PROBLEM: Please give nothing except the number of lines in the records below that include the word "height".

RECORDS SUPPLIED:
========================

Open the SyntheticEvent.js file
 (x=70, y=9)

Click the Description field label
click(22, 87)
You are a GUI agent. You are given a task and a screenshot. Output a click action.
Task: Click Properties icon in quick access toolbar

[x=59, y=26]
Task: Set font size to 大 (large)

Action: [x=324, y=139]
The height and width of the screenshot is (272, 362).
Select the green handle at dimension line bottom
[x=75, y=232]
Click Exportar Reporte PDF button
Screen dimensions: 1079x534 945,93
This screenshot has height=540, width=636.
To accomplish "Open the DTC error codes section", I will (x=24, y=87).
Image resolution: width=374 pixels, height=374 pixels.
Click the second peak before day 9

========================

WRITTEN ANSWER: 3